Proteolytic activation of diverse antiviral defense modules in prokaryotes

Linked protease–effector modules are widespread in prokaryotic antiviral defense, yet the mechanisms of most remain poorly understood. Here we show that four of the most prevalent modules—metallo-β-lactamase (MBL)-fold hydrolase, α/β-hydrolase, Pepco, and EACC1—form latent death effectors that are unleashed by site-specific proteolysis. Genetic, biochemical, and structural analyses reveal novel modes of effector licensing. MBL and α/β-hydrolase are zymogens activated by cleavage at two distinct sites, and upon proteolysis, MBL becomes a Zn ²⁺ -dependent double-stranded DNA nuclease.

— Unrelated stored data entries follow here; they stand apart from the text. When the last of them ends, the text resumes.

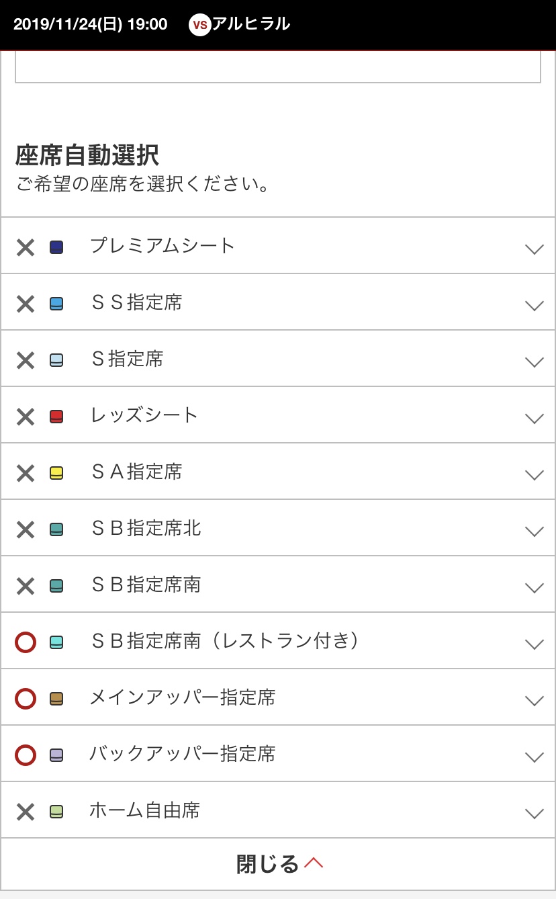Click the VS badge icon in header

coord(199,26)
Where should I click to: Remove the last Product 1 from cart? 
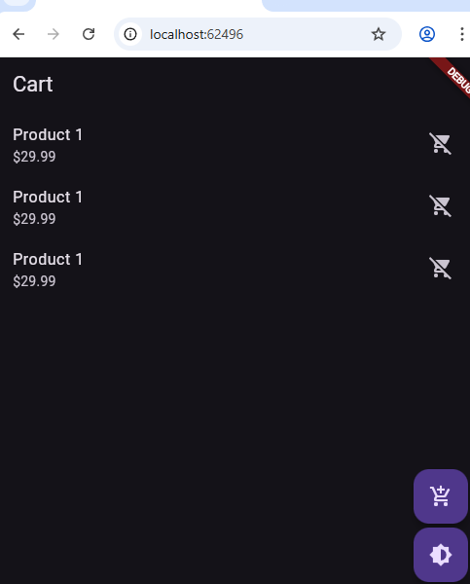pos(440,268)
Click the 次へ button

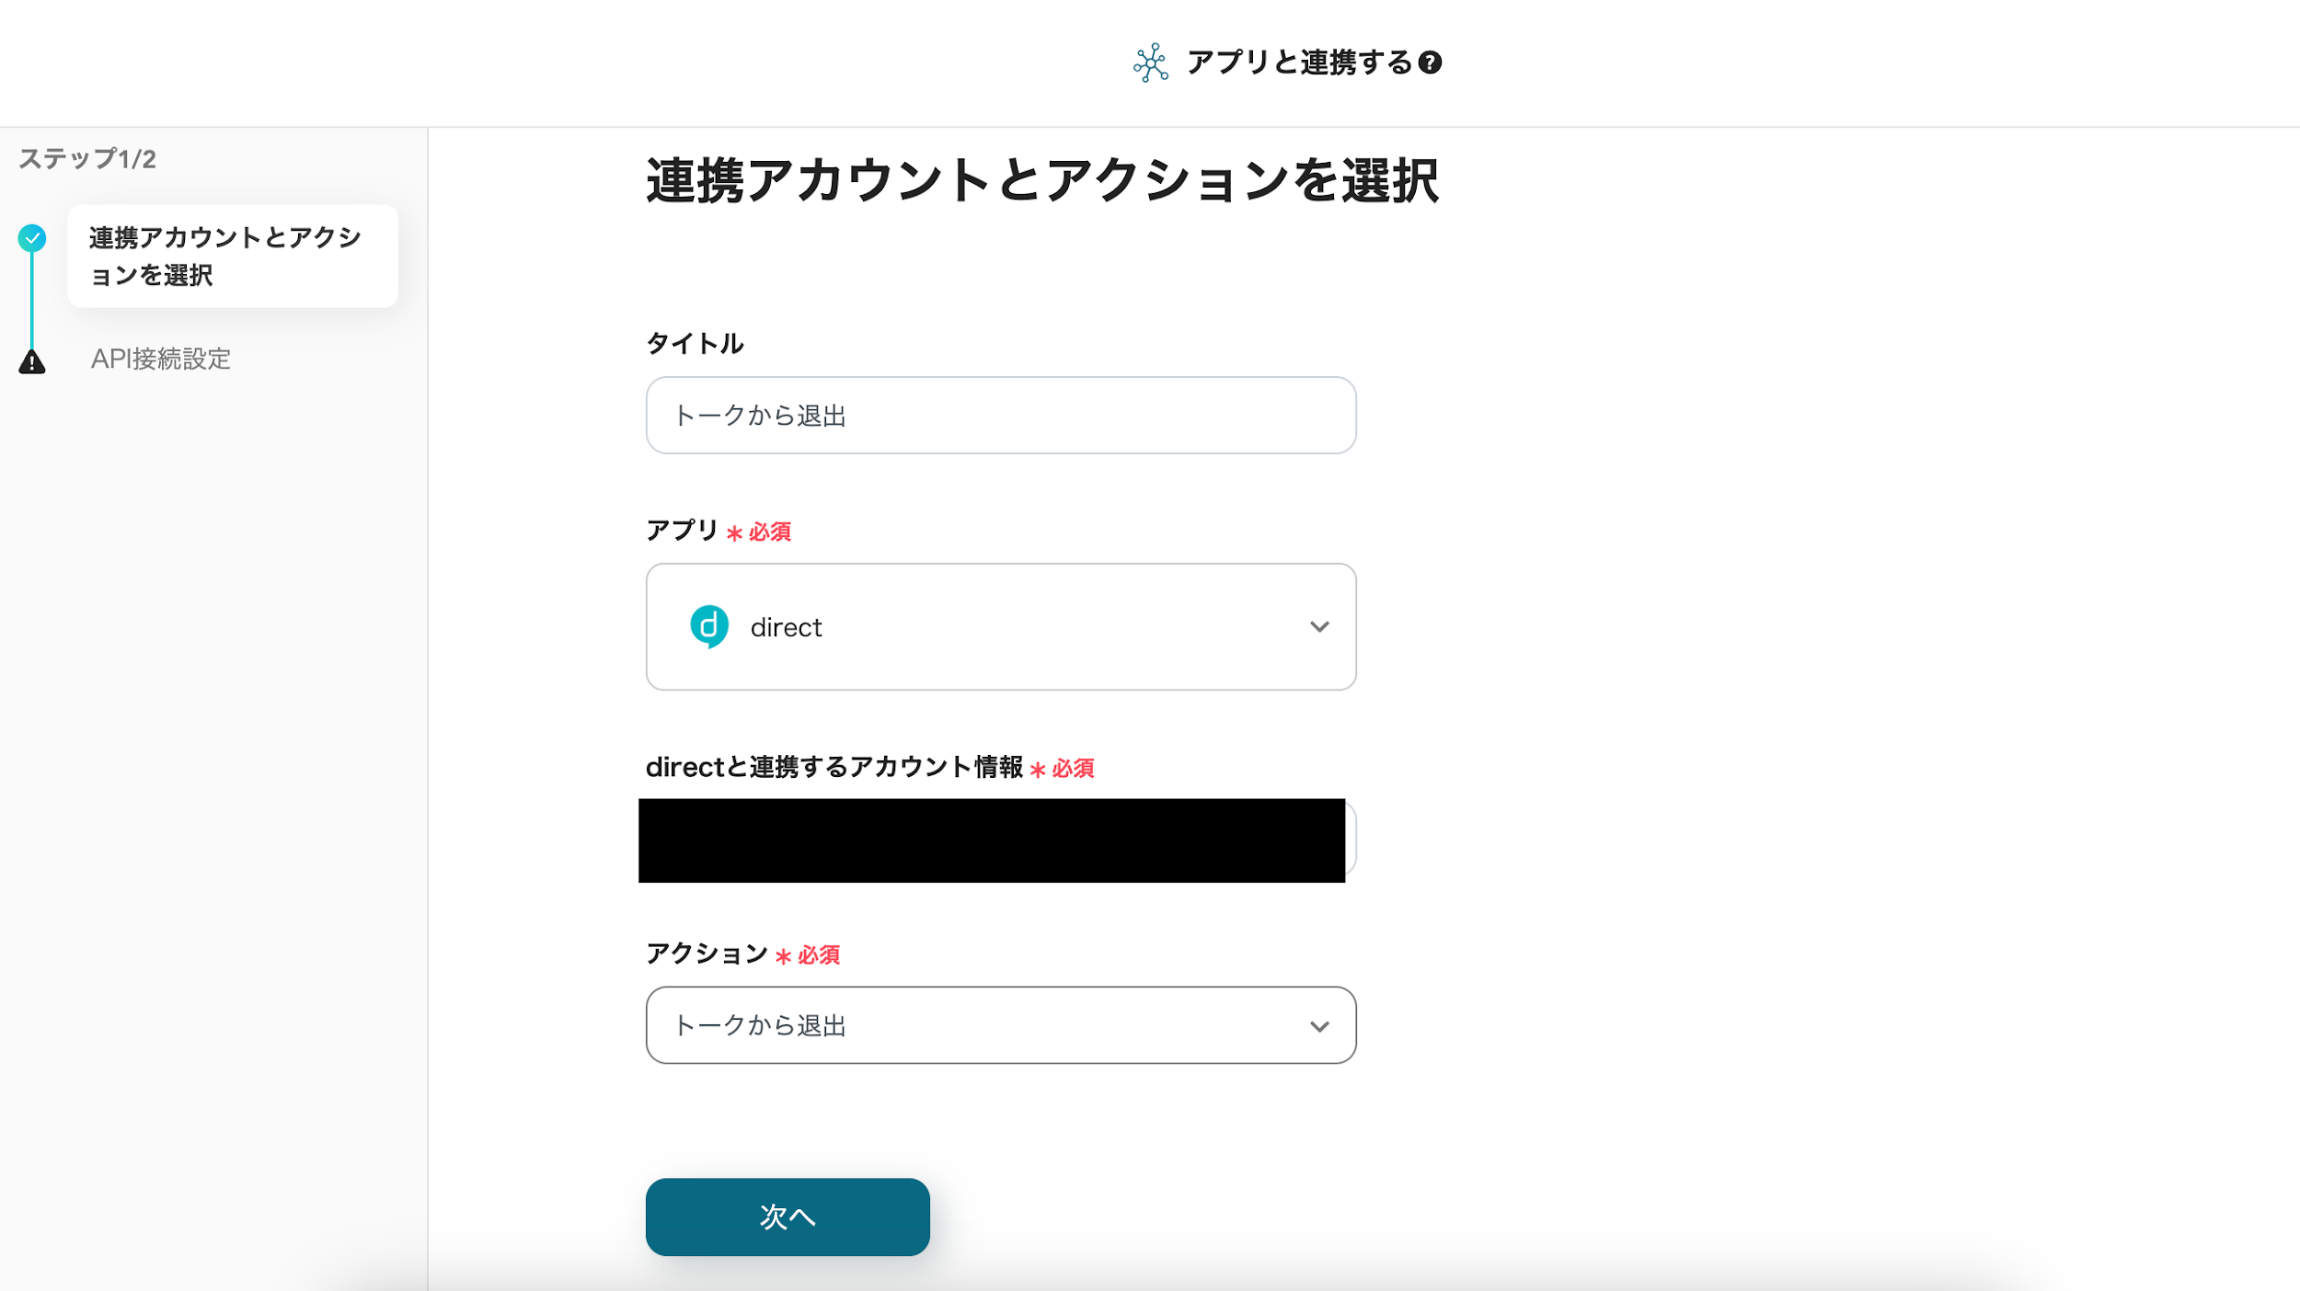click(788, 1217)
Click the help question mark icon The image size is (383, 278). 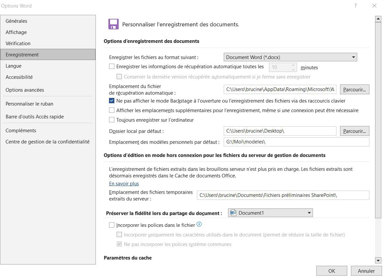pos(356,6)
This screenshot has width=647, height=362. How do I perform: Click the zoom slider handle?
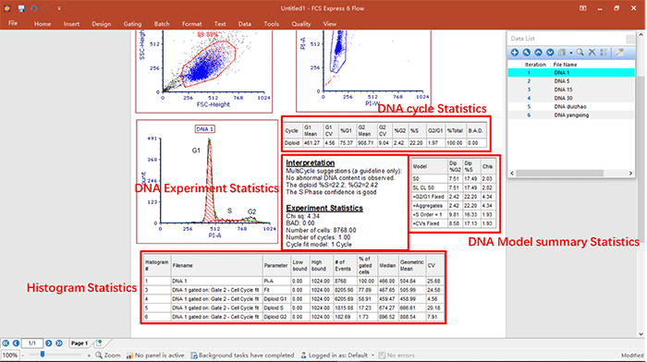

In contrast, Pepco and EACC1 act as pore-forming toxins via distinct mechanisms: Pepco constitutively oligomerizes into a denaturation-resistant beta barrel that is activated by cleavage after a specific isoleucine in its C-terminal tail, whereas EACC1 monomers assemble into large membrane pores following removal of an autoinhibitory domain. All four modules are fused to diverse sensors to detect a wide range of phage signals, and EACC1–DnaK chaperone fusions suggest a convergence between defense and general stress responses. These findings establish proteolysisgated activation as a dominant, modular logic for anti-phage defense and reveal parallels with eukaryotic innate immunity.